The United States has drawn sharp criticism from India after President Donald Trump signed an executive order slapping a steep 50 per cent tariff on Indian imports, citing India’s continued oil trade with Russia. This move has triggered a diplomatic pushback from New Delhi, which termed the decision as “unfair, unjustified and unreasonable.”
With this order, India now faces the highest import tariff imposed by the US globally, tied only with Brazil. Other countries facing elevated tariffs include Switzerland (39%), Canada and Iraq (35%), and China (30%).
India argued that the US decision reflects double standards, especially when several European nations and China continue to import Russian energy without facing similar penalties.

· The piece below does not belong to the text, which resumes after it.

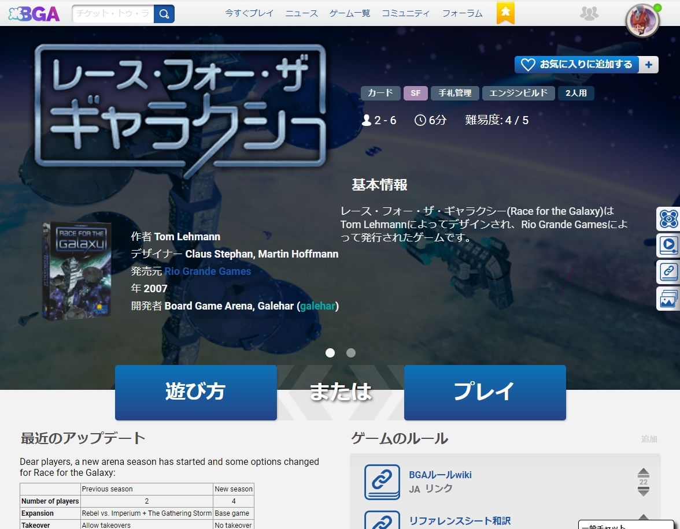Image resolution: width=680 pixels, height=529 pixels.
Task: Open the コミュニティ menu
Action: click(405, 13)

India defends its energy security needs
Responding to the move, India asserted that its imports from Russia are determined by market dynamics and national energy security requirements for its 1.4 billion citizens. The Indian government stated that many other countries, including US allies, continue similar transactions, yet India is being selectively targeted.
“It is therefore extremely unfortunate that the US should choose to impose additional tariffs on India for actions that several other countries are also taking in their own national interest,” India said in its official statement.
India also warned that it would take all necessary steps to protect its national interests and trade rights.
China and EU escape similar scrutiny
Observers have pointed out that while India is being punished, China’s growing Russian oil imports remain untouched. In 2024, China sourced 21.5% of its crude oil from Russia—up significantly from the previous years—largely aided by smaller, independent refiners. Moreover, Russian LNG imports by China hit 8.3 million metric tonnes last year.
The European Union, despite political rhetoric against Moscow, also continues substantial trade ties with Russia. Though total EU-Russia trade volume fell from €257.5 billion in 2021 to €67.5 billion in 2024, key energy imports persisted. Russian LNG imports to the EU rose 9% in 2024, and mineral fuels remain the EU’s top Russian import category.
A Finnish think tank estimated that since Russia’s 2022 invasion of Ukraine, EU nations paid Moscow over $105 billion for gas, covering about 75% of Russia’s military expenditure in 2024.
Even Belgium increased its LNG imports from Russia by 12% in June, highlighting the ongoing energy dependence of the West on Moscow.
Trade imbalance and geopolitics
India is the largest export market for the US, purchasing $87 billion worth of goods in 2024. In contrast, India imported $41 billion from the US, creating a trade surplus of $46 billion in New Delhi’s favour. President Trump recently accused India of “undermining Western efforts” to pressure Russia and warned of tariff hikes, which have now materialized.
Meanwhile, despite its hardline rhetoric, the US itself maintained $5.2 billion in bilateral trade with Russia in 2024—mostly in chemicals—albeit much lower than the $36 billion traded in 2021.
Moscow backed India’s position, with Kremlin spokesperson Dmitry Peskov saying, “Sovereign countries have the right to choose their own trade partners.”